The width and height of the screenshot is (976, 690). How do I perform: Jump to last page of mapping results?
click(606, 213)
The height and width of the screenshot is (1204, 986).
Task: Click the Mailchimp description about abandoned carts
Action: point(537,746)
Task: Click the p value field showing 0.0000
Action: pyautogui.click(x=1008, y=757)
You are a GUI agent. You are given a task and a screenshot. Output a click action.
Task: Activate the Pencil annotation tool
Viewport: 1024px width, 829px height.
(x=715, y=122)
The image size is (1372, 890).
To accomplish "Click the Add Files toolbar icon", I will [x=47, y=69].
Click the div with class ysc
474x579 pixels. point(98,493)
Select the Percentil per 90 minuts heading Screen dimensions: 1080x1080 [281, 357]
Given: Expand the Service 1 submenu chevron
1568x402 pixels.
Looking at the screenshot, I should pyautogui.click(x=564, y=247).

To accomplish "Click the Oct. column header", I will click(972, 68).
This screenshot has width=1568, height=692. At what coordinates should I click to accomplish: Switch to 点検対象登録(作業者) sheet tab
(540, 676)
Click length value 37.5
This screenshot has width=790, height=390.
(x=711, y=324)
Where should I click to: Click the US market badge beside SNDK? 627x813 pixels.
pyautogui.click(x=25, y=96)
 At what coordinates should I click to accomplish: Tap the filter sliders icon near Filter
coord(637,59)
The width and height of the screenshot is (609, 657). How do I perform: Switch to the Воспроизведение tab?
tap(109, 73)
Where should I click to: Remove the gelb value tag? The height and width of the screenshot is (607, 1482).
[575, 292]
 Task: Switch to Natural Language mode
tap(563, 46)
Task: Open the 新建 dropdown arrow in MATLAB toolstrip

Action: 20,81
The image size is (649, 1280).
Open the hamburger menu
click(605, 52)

**About this exercise**
Return only the number of lines in the material with the word "size" in them.

**Result**
2